§ VORLIEGENDER TEXT
•••••

Seit Jahren schon ist die Abtei Münsterschwarzach mit ihrem regenerativen Energieprojekt ein Vorreiter in Sachen Ökologie und Nachhaltigkeit. Mit Photovoltaik, Wasserkraft, Biogas und Holzhackschnitzel konnten die Mönche den CO2-Ausstoß auf unter null reduzieren und decken ihren Strombedarf komplett durch Ökostrom. Doch reicht das tatsächlich aus? Dieser Frage ist die Abtei im vergangenen Jahr mit Hilfe der Aachener Firma Greenzero nachgegangen.

Auslöser war das mehrdimensionale Konzept der Umweltneutralität von Greenzero-Gründer Dr. Dirk Gratzel. Dabei werden nicht nur das CO2-Potential, sondern alle Umweltwirkungen betrachtet. „Uns war von Anfang an klar, dass das viel Arbeit bedeutet“, berichtet der Vorsitzende des Ökorats Pater Maximilian Grund. Dennoch habe man bei der Vorstellung vor der Gemeinschaft intensiv dafür geworben. „Wir wollten wissen: Wo stehen wir in der Gesamtschau wirklich? Wo sind die Hotspots? Und was können wir künftig tun?“

Die Struktur der Abtei mit Konvent, 30 Betrieben, rund 300 Mitarbeitenden sowie 750 SchülerInnen und Gästen legte eine zweigleisige Betrachtungsweise nahe. Für das Klosterdorf wurden mit Hilfe der Betriebsleiter und Kostenstellen große Datenmengen zusammengetragen. „Alles, was im Berichtszeitraum 2021 gekauft, hergestellt und konsumiert wurde, haben wir aufgelistet – von der neuen Bettwäsche im Gästehaus über die Hefe in der Bäckerei bis hin zum Diesel für die Landwirtschaft“, konkretisiert Pater Maximilian. Die Firma Greenzero hat dann für jeden einzelnen Faktor die Umweltwirkung berechnet, also Treibhaus¬, Versauerungs- und Eutrophierungspotential, photochemisches Ozonbildungs- und Ozonabbaupotential sowie Wasserverbrauch.

•••••

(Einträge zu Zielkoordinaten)
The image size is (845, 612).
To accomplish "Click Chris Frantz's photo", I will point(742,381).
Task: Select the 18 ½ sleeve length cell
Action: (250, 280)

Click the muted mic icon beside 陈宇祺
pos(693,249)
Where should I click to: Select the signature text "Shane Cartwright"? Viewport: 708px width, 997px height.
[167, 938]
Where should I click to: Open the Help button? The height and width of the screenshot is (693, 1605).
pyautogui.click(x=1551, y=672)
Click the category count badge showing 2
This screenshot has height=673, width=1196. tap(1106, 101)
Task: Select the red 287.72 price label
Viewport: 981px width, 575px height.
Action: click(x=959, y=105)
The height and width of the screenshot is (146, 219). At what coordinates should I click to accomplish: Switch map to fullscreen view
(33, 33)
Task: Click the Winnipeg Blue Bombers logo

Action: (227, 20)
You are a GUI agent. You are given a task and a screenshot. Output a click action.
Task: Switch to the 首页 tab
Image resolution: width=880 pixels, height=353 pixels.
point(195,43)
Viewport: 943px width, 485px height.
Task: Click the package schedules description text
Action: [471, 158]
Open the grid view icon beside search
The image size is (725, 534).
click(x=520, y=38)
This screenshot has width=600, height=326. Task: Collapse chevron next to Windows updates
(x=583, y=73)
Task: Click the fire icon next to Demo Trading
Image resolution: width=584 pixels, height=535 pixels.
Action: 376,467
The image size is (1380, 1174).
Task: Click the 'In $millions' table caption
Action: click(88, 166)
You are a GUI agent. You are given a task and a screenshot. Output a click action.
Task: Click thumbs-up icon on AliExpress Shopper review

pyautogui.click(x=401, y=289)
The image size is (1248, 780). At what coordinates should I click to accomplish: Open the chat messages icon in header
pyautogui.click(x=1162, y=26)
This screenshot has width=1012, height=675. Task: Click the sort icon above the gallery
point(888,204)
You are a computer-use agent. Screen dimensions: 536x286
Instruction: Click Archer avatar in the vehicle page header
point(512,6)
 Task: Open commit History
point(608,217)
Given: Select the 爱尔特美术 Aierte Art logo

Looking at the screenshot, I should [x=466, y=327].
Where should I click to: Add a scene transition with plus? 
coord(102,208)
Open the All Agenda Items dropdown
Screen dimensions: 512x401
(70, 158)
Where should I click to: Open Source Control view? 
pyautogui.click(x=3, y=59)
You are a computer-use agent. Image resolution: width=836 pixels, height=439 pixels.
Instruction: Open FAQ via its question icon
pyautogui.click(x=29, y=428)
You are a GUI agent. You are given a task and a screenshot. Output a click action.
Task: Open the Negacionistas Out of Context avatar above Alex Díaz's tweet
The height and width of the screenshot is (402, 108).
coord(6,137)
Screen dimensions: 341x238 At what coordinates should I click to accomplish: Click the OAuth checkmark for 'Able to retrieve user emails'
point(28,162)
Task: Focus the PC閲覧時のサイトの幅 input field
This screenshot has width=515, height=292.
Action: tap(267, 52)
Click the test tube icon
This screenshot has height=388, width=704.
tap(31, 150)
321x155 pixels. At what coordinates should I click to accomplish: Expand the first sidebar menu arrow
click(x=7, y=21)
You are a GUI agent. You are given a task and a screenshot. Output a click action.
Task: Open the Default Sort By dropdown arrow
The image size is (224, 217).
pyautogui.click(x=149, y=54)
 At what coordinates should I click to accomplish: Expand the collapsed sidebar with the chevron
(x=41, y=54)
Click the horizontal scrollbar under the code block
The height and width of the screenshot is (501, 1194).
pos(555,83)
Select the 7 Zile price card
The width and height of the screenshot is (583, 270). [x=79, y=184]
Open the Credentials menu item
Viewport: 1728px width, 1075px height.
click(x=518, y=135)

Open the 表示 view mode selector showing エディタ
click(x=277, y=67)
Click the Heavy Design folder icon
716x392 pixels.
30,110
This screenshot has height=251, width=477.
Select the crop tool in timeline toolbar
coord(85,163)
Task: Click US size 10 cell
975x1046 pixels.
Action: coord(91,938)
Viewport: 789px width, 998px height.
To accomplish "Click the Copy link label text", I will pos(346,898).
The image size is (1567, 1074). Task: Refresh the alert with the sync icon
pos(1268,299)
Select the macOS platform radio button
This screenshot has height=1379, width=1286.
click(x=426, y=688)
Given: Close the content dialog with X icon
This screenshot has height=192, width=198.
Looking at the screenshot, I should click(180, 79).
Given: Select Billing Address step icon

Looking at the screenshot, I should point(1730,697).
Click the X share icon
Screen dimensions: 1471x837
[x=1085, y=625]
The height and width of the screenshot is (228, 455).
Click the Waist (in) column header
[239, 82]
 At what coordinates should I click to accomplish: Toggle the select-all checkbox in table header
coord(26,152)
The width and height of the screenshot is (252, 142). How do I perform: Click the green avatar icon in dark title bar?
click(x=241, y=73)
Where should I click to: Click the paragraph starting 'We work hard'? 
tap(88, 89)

•••••

§ ZU LÖSENDE AUFGABE
Prüfe für jede der drei Aussagen, ob sie mit dem Text über die Abtei Münsterschwarzach übereinstimmt. Antworte jeweils mit Ja oder Nein und zitiere die entscheidenden Worte des Textes wörtlich.
1. Die Abtei deckt ihren Strombedarf vollständig mit Ökostrom.
2. Das Konzept von Greenzero berücksichtigt ausschließlich das CO2-Potential.
3. Als Berichtszeitraum für die Datensammlung diente das Jahr 2021.

§ RICHTIGES ERGEBNIS
1. Ja: „decken ihren Strombedarf komplett durch Ökostrom“
2. Nein: „Dabei werden nicht nur das CO2-Potential, sondern alle Umweltwirkungen betrachtet.“
3. Ja: „Alles, was im Berichtszeitraum 2021 gekauft, hergestellt und konsumiert wurde, haben wir aufgelistet“